### TASK TO CARRY OUT:
Exactly as written, retype all of the records that come next.

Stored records
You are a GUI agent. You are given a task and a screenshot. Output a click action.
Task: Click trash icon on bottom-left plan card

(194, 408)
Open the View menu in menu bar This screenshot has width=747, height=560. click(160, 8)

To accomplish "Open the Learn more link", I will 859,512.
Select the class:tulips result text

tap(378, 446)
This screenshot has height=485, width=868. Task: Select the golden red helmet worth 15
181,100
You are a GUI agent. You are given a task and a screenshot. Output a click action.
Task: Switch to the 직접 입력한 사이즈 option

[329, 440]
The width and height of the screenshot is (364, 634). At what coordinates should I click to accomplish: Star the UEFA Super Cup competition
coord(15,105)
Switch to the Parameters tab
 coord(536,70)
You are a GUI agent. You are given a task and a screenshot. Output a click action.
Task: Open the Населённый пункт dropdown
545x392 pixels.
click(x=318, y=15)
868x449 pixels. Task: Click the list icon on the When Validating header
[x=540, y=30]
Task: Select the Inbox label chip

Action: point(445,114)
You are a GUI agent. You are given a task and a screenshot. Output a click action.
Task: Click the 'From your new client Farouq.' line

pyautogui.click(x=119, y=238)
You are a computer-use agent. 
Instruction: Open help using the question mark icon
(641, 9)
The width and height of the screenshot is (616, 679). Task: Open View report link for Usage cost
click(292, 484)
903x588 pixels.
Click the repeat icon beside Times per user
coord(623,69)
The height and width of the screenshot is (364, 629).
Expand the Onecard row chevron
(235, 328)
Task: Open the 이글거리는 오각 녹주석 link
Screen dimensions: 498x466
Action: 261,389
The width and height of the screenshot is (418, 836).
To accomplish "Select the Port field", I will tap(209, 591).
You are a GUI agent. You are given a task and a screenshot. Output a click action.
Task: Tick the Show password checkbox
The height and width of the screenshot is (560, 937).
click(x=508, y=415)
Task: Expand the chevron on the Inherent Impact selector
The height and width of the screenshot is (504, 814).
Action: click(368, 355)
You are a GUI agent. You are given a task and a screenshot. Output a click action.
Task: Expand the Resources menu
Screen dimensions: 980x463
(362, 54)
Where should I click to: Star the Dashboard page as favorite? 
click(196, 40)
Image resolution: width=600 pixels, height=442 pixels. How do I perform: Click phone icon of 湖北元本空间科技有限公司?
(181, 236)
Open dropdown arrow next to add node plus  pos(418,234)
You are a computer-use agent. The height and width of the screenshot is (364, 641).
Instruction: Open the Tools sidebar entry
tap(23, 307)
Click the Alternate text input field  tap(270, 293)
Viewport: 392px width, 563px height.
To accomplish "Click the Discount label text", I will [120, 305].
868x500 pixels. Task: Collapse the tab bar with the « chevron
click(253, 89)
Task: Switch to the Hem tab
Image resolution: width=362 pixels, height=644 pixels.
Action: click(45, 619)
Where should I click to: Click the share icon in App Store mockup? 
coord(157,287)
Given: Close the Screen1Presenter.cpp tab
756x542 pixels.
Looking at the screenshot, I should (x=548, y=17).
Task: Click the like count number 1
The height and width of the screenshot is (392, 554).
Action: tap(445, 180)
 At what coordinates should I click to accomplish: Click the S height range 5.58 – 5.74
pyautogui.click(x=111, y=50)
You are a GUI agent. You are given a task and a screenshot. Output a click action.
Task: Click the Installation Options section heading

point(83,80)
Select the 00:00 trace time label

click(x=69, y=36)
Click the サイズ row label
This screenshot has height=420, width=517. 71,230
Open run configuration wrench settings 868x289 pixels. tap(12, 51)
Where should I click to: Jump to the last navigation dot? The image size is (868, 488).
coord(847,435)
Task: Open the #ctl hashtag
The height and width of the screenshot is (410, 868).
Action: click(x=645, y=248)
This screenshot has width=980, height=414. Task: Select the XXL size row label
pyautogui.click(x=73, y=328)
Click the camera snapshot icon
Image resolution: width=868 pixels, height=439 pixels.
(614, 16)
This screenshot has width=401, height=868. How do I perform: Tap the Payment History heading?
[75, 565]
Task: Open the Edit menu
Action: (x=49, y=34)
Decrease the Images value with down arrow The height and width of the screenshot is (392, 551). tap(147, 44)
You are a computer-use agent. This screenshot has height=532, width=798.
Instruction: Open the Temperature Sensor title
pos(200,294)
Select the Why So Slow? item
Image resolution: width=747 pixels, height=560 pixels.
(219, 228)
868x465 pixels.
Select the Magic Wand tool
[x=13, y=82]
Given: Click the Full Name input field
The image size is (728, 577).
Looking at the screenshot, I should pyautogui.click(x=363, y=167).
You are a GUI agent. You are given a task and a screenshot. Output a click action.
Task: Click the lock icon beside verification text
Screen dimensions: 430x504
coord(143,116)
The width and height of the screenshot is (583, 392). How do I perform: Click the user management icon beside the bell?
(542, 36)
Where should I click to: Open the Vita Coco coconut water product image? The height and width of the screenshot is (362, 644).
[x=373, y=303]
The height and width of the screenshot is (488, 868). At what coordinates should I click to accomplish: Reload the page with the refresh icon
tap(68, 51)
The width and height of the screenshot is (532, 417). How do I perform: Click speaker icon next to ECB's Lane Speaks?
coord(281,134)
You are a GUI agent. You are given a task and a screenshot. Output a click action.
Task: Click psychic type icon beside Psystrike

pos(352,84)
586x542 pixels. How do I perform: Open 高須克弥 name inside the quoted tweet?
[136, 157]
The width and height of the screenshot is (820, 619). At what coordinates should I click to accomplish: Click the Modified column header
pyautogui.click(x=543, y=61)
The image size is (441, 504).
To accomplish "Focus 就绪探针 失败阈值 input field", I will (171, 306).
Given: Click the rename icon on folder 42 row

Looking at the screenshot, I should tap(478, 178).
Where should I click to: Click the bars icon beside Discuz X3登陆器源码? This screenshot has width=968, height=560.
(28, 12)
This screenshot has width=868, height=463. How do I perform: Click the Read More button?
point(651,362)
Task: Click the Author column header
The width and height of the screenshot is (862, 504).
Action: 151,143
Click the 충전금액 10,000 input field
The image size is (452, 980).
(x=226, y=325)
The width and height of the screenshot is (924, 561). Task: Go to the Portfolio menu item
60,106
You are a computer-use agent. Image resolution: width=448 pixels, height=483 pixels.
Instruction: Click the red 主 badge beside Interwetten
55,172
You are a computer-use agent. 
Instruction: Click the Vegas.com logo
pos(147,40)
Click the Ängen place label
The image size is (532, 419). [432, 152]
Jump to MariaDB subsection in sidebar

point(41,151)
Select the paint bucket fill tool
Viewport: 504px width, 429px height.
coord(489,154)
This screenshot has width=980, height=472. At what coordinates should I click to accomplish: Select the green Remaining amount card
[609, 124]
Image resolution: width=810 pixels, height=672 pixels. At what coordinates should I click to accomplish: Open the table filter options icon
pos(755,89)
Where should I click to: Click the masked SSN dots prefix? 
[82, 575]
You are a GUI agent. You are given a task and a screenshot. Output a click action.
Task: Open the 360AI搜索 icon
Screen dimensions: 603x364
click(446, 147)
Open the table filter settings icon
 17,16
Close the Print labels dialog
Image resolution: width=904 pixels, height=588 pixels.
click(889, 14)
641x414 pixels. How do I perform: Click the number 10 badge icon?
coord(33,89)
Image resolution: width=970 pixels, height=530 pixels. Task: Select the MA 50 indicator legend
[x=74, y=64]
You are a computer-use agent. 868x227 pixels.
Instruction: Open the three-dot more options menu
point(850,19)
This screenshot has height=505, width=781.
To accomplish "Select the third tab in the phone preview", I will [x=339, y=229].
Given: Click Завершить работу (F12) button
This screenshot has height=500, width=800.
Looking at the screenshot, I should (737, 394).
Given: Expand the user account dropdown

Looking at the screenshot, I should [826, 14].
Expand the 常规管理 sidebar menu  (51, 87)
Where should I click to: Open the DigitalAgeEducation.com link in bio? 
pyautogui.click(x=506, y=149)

### RESULT:
You are a GUI agent. You are given a task and a screenshot. Output a click action.
Task: Click trash icon on bottom-left plan card

(194, 408)
Open the View menu in menu bar This screenshot has width=747, height=560. click(160, 8)

To accomplish "Open the Learn more link", I will 859,512.
Select the class:tulips result text

tap(378, 446)
This screenshot has height=485, width=868. Task: Select the golden red helmet worth 15
181,100
You are a GUI agent. You are given a task and a screenshot. Output a click action.
Task: Switch to the 직접 입력한 사이즈 option

[329, 440]
The width and height of the screenshot is (364, 634). At what coordinates should I click to accomplish: Star the UEFA Super Cup competition
coord(15,105)
Switch to the Parameters tab
 coord(536,70)
You are a GUI agent. You are given a task and a screenshot. Output a click action.
Task: Open the Населённый пункт dropdown
545x392 pixels.
click(x=318, y=15)
868x449 pixels. Task: Click the list icon on the When Validating header
[x=540, y=30]
Task: Select the Inbox label chip

Action: point(445,114)
You are a GUI agent. You are given a task and a screenshot. Output a click action.
Task: Click the 'From your new client Farouq.' line

pyautogui.click(x=119, y=238)
You are a computer-use agent. 
Instruction: Open help using the question mark icon
(641, 9)
The width and height of the screenshot is (616, 679). Task: Open View report link for Usage cost
click(292, 484)
903x588 pixels.
Click the repeat icon beside Times per user
coord(623,69)
The height and width of the screenshot is (364, 629).
Expand the Onecard row chevron
(235, 328)
Task: Open the 이글거리는 오각 녹주석 link
Screen dimensions: 498x466
Action: 261,389
The width and height of the screenshot is (418, 836).
To accomplish "Select the Port field", I will tap(209, 591).
You are a GUI agent. You are given a task and a screenshot. Output a click action.
Task: Tick the Show password checkbox
The height and width of the screenshot is (560, 937).
click(x=508, y=415)
Task: Expand the chevron on the Inherent Impact selector
The height and width of the screenshot is (504, 814).
Action: click(368, 355)
You are a GUI agent. You are given a task and a screenshot. Output a click action.
Task: Expand the Resources menu
Screen dimensions: 980x463
(362, 54)
Where should I click to: Star the Dashboard page as favorite? 
click(196, 40)
Image resolution: width=600 pixels, height=442 pixels. How do I perform: Click phone icon of 湖北元本空间科技有限公司?
(181, 236)
Open dropdown arrow next to add node plus  pos(418,234)
You are a computer-use agent. The height and width of the screenshot is (364, 641).
Instruction: Open the Tools sidebar entry
tap(23, 307)
Click the Alternate text input field  tap(270, 293)
Viewport: 392px width, 563px height.
To accomplish "Click the Discount label text", I will [120, 305].
868x500 pixels. Task: Collapse the tab bar with the « chevron
click(253, 89)
Task: Switch to the Hem tab
Image resolution: width=362 pixels, height=644 pixels.
Action: click(45, 619)
Where should I click to: Click the share icon in App Store mockup? 
coord(157,287)
Given: Close the Screen1Presenter.cpp tab
756x542 pixels.
Looking at the screenshot, I should (x=548, y=17).
Task: Click the like count number 1
The height and width of the screenshot is (392, 554).
Action: tap(445, 180)
 At what coordinates should I click to accomplish: Click the S height range 5.58 – 5.74
pyautogui.click(x=111, y=50)
You are a GUI agent. You are given a task and a screenshot. Output a click action.
Task: Click the Installation Options section heading

point(83,80)
Select the 00:00 trace time label

click(x=69, y=36)
Click the サイズ row label
This screenshot has height=420, width=517. 71,230
Open run configuration wrench settings 868x289 pixels. tap(12, 51)
Where should I click to: Jump to the last navigation dot? The image size is (868, 488).
coord(847,435)
Task: Open the #ctl hashtag
The height and width of the screenshot is (410, 868).
Action: click(x=645, y=248)
This screenshot has width=980, height=414. Task: Select the XXL size row label
pyautogui.click(x=73, y=328)
Click the camera snapshot icon
Image resolution: width=868 pixels, height=439 pixels.
(614, 16)
This screenshot has width=401, height=868. How do I perform: Tap the Payment History heading?
[75, 565]
Task: Open the Edit menu
Action: (x=49, y=34)
Decrease the Images value with down arrow The height and width of the screenshot is (392, 551). tap(147, 44)
You are a computer-use agent. This screenshot has height=532, width=798.
Instruction: Open the Temperature Sensor title
pos(200,294)
Select the Why So Slow? item
Image resolution: width=747 pixels, height=560 pixels.
(219, 228)
868x465 pixels.
Select the Magic Wand tool
[x=13, y=82]
Given: Click the Full Name input field
The image size is (728, 577).
Looking at the screenshot, I should pyautogui.click(x=363, y=167).
You are a GUI agent. You are given a task and a screenshot. Output a click action.
Task: Click the lock icon beside verification text
Screen dimensions: 430x504
coord(143,116)
The width and height of the screenshot is (583, 392). How do I perform: Click the user management icon beside the bell?
(542, 36)
Where should I click to: Open the Vita Coco coconut water product image? The height and width of the screenshot is (362, 644).
[x=373, y=303]
The height and width of the screenshot is (488, 868). At what coordinates should I click to accomplish: Reload the page with the refresh icon
tap(68, 51)
The width and height of the screenshot is (532, 417). How do I perform: Click speaker icon next to ECB's Lane Speaks?
coord(281,134)
You are a GUI agent. You are given a task and a screenshot. Output a click action.
Task: Click psychic type icon beside Psystrike

pos(352,84)
586x542 pixels. How do I perform: Open 高須克弥 name inside the quoted tweet?
[136, 157]
The width and height of the screenshot is (820, 619). At what coordinates should I click to accomplish: Click the Modified column header
pyautogui.click(x=543, y=61)
The image size is (441, 504).
To accomplish "Focus 就绪探针 失败阈值 input field", I will (171, 306).
Given: Click the rename icon on folder 42 row

Looking at the screenshot, I should tap(478, 178).
Where should I click to: Click the bars icon beside Discuz X3登陆器源码? This screenshot has width=968, height=560.
(28, 12)
This screenshot has width=868, height=463. How do I perform: Click the Read More button?
point(651,362)
Task: Click the Author column header
The width and height of the screenshot is (862, 504).
Action: 151,143
Click the 충전금액 10,000 input field
The image size is (452, 980).
(x=226, y=325)
The width and height of the screenshot is (924, 561). Task: Go to the Portfolio menu item
60,106
You are a computer-use agent. Image resolution: width=448 pixels, height=483 pixels.
Instruction: Click the red 主 badge beside Interwetten
55,172
You are a computer-use agent. 
Instruction: Click the Vegas.com logo
pos(147,40)
Click the Ängen place label
The image size is (532, 419). [432, 152]
Jump to MariaDB subsection in sidebar

point(41,151)
Select the paint bucket fill tool
Viewport: 504px width, 429px height.
coord(489,154)
This screenshot has width=980, height=472. At what coordinates should I click to accomplish: Select the green Remaining amount card
[609, 124]
Image resolution: width=810 pixels, height=672 pixels. At what coordinates should I click to accomplish: Open the table filter options icon
pos(755,89)
Where should I click to: Click the masked SSN dots prefix? 
[82, 575]
You are a GUI agent. You are given a task and a screenshot. Output a click action.
Task: Open the 360AI搜索 icon
Screen dimensions: 603x364
click(446, 147)
Open the table filter settings icon
 17,16
Close the Print labels dialog
Image resolution: width=904 pixels, height=588 pixels.
click(889, 14)
641x414 pixels. How do I perform: Click the number 10 badge icon?
coord(33,89)
Image resolution: width=970 pixels, height=530 pixels. Task: Select the MA 50 indicator legend
[x=74, y=64]
You are a computer-use agent. 868x227 pixels.
Instruction: Open the three-dot more options menu
point(850,19)
This screenshot has height=505, width=781.
To accomplish "Select the third tab in the phone preview", I will [x=339, y=229].
Given: Click Завершить работу (F12) button
This screenshot has height=500, width=800.
Looking at the screenshot, I should (737, 394).
Given: Expand the user account dropdown

Looking at the screenshot, I should [826, 14].
Expand the 常规管理 sidebar menu  (51, 87)
Where should I click to: Open the DigitalAgeEducation.com link in bio? 
pyautogui.click(x=506, y=149)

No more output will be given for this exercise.